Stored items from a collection
::::::::
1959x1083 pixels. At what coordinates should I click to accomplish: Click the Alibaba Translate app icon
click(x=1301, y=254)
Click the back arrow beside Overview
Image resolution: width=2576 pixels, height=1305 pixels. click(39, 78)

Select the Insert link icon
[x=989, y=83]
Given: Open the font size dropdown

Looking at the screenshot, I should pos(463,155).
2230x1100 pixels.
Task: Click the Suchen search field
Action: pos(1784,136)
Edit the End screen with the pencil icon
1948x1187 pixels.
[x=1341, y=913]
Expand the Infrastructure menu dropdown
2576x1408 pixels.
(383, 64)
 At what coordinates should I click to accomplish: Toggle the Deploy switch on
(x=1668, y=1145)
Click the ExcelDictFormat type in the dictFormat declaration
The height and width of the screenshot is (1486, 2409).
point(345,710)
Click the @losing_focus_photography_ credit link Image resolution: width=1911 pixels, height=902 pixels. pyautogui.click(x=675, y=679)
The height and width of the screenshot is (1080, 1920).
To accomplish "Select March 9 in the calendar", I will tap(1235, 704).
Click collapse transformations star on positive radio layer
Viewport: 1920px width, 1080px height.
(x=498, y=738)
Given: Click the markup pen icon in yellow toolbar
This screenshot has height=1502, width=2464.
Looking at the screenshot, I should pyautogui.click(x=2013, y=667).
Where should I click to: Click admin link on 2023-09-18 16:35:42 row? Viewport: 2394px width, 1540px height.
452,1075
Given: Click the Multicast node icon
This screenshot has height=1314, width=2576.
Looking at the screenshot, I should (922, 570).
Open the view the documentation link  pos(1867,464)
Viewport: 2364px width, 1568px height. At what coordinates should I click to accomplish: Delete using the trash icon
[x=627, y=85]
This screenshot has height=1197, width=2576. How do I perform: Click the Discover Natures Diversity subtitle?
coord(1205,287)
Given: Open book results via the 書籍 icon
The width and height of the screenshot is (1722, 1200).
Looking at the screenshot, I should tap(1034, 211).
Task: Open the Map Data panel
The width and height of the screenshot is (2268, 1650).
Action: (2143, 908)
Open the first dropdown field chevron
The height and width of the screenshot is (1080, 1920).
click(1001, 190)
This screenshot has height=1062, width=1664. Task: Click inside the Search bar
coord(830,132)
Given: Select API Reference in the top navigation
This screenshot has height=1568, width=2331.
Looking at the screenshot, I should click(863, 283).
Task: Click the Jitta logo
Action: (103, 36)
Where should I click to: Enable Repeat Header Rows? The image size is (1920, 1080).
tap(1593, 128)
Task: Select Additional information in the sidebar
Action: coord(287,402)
::::::::
• _BRIEF_
The whole block of data above should be printed again verbatim.

• _ANSWER TO THE EXERCISE_
1959x1083 pixels. At what coordinates should I click to accomplish: Click the Alibaba Translate app icon
click(x=1301, y=254)
Click the back arrow beside Overview
Image resolution: width=2576 pixels, height=1305 pixels. click(39, 78)

Select the Insert link icon
[x=989, y=83]
Given: Open the font size dropdown

Looking at the screenshot, I should pos(463,155).
2230x1100 pixels.
Task: Click the Suchen search field
Action: pos(1784,136)
Edit the End screen with the pencil icon
1948x1187 pixels.
[x=1341, y=913]
Expand the Infrastructure menu dropdown
2576x1408 pixels.
(383, 64)
 At what coordinates should I click to accomplish: Toggle the Deploy switch on
(x=1668, y=1145)
Click the ExcelDictFormat type in the dictFormat declaration
The height and width of the screenshot is (1486, 2409).
point(345,710)
Click the @losing_focus_photography_ credit link Image resolution: width=1911 pixels, height=902 pixels. pyautogui.click(x=675, y=679)
The height and width of the screenshot is (1080, 1920).
To accomplish "Select March 9 in the calendar", I will tap(1235, 704).
Click collapse transformations star on positive radio layer
Viewport: 1920px width, 1080px height.
(x=498, y=738)
Given: Click the markup pen icon in yellow toolbar
This screenshot has height=1502, width=2464.
Looking at the screenshot, I should pyautogui.click(x=2013, y=667).
Where should I click to: Click admin link on 2023-09-18 16:35:42 row? Viewport: 2394px width, 1540px height.
452,1075
Given: Click the Multicast node icon
This screenshot has height=1314, width=2576.
Looking at the screenshot, I should (922, 570).
Open the view the documentation link  pos(1867,464)
Viewport: 2364px width, 1568px height. At what coordinates should I click to accomplish: Delete using the trash icon
[x=627, y=85]
This screenshot has height=1197, width=2576. How do I perform: Click the Discover Natures Diversity subtitle?
coord(1205,287)
Given: Open book results via the 書籍 icon
The width and height of the screenshot is (1722, 1200).
Looking at the screenshot, I should tap(1034, 211).
Task: Open the Map Data panel
The width and height of the screenshot is (2268, 1650).
Action: (2143, 908)
Open the first dropdown field chevron
The height and width of the screenshot is (1080, 1920).
click(1001, 190)
This screenshot has height=1062, width=1664. Task: Click inside the Search bar
coord(830,132)
Given: Select API Reference in the top navigation
This screenshot has height=1568, width=2331.
Looking at the screenshot, I should click(863, 283).
Task: Click the Jitta logo
Action: (103, 36)
Where should I click to: Enable Repeat Header Rows? The image size is (1920, 1080).
tap(1593, 128)
Task: Select Additional information in the sidebar
Action: coord(287,402)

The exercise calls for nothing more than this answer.